You're Doing Breakfast Wrong
Bagels, Juice, And Jelly For Breakfast No More
Breakfast is the most important meal in more ways than one. It's our first meal after waking up. How do we we wake up? Besides just our alarm, our brain supplies us with hormones that create wakefulness. So why during this time do we overload our brains with sugars and carbs, even though this creates the mid-morning and mid-afternoon crash?
We do it because sugary foods are quick to eat and takes minimal prep time. You can run out the door with something sugary in your hand, or in some cases your mouth. We value convenience over efficiency. But if our brain creates our livelihood; and our ability to have high brain function affects every aspect of our life, including the quality of our life, why are we not maximizing brain function?

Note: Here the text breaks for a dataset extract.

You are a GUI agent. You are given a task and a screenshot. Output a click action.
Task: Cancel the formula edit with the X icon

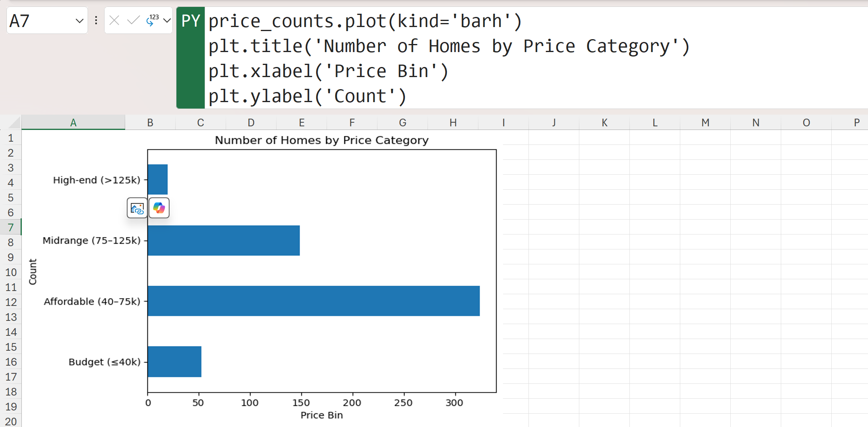click(x=114, y=20)

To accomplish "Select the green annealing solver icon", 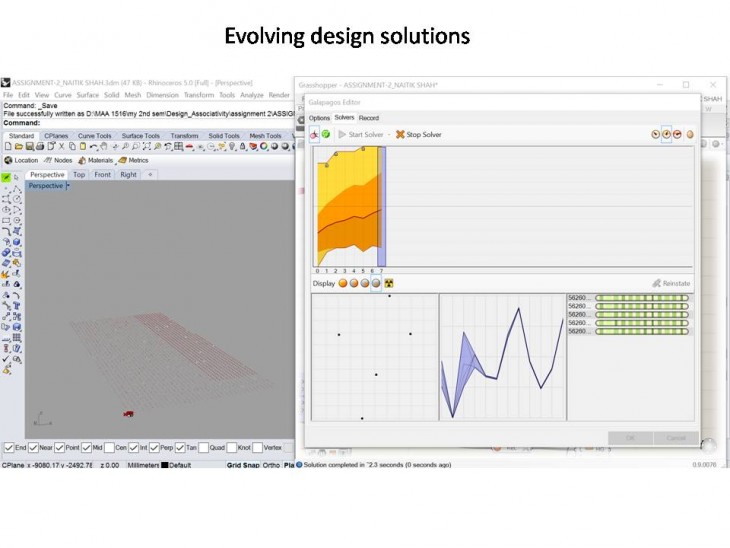I will (x=326, y=134).
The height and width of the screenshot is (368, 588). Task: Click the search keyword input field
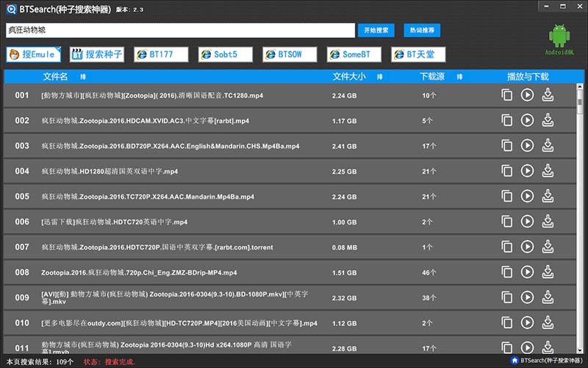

I like to tell my clients to eat brinner. Basically dinner for breakfast. You can eat leftovers (which also saves money and time and help keep dinner portions smaller) or make something high in protein like eggs. The idea is to supercharge breakfast to be optimal for the rest of your day. Studies have shown people who eat a healthy breakfast tend to do better with their other meals and also lose more weight. And people who eat protein for breakfast are the champions.
Sugar and carbs makes you sleepy
Sugar has this affect where it overloads our brains. It does give us initial energy but inhibits the neurons that create wakefulness and alertness. Cognitively we won't be 100%.
Depression
Not only that but the decrease in those same neurons orexin-A has been linked with depression. A double whammy!
Protein does the opposite
On the flip side, those same neurons are stimulated when we introduce more protein, regardless of time of day. Helping to keep us awake, alert, and high functioning. Eat what you are: we're protein, fat, and water. It can also improve mood.
The Mental Athlete
Studies have shown a diet which has a higher ratio of protein in comparison to carbs creates better cognitive abilities.
Laborers need their brain to do their job correctly and avoid injury (which can cost them their ability to generate income), just as business leaders need their brain to make the right decisions when there's a lot of money on the line, and avoid burn out (which can cost them their ability to generate income).
We all need a properly functioning brain.
Weight Gain
If we eat a diet of carb rich sugary foods that spikes our blood sugar, it's not only our brain and mental health (see Grain Brain) that gets affected. It's also our overall health and waistline. That type of eating leads not only to things like diabetes, heart disease, auto-immune diseases, possibly even cancer, but also weight gain.
We've known sugar and carbs has made us fatter for years. Jack Lalanne has been preaching about it since the 50's. The thing we didn't realize was, it also makes us more sluggish, sleepy, tired, and mentally slow. This makes exercise and having an active life less likely. Coupled with poor mood balance and depression, then there goes our motivation.
What do we do when we sit all day at work? We want to come home and rest because we're dead tired. But why? Look at your stress levels and diet for the answers.
The thing that makes us gain weight, also makes us want to avoid the things that can reduce our weight.
There really is one outcome left, our population becomes more sedentary, tired, and overweight.
Break this cycle
Start small. Just change your breakfast and go from there. I personally like to add fats to my breakfast: by drinking BP coffee and taking fish oils, but I'm weird like that.
I also prefer exercise before work rather than after, as night time exercise can affect sleep and appetite.
Now if you over-eat, or eat until you're full, then all bets are off. Always leave room for the expansion of gasses, for digestion to occur. Unless you want to stretch your stomach out of course (which will lead to bigger eating cycles).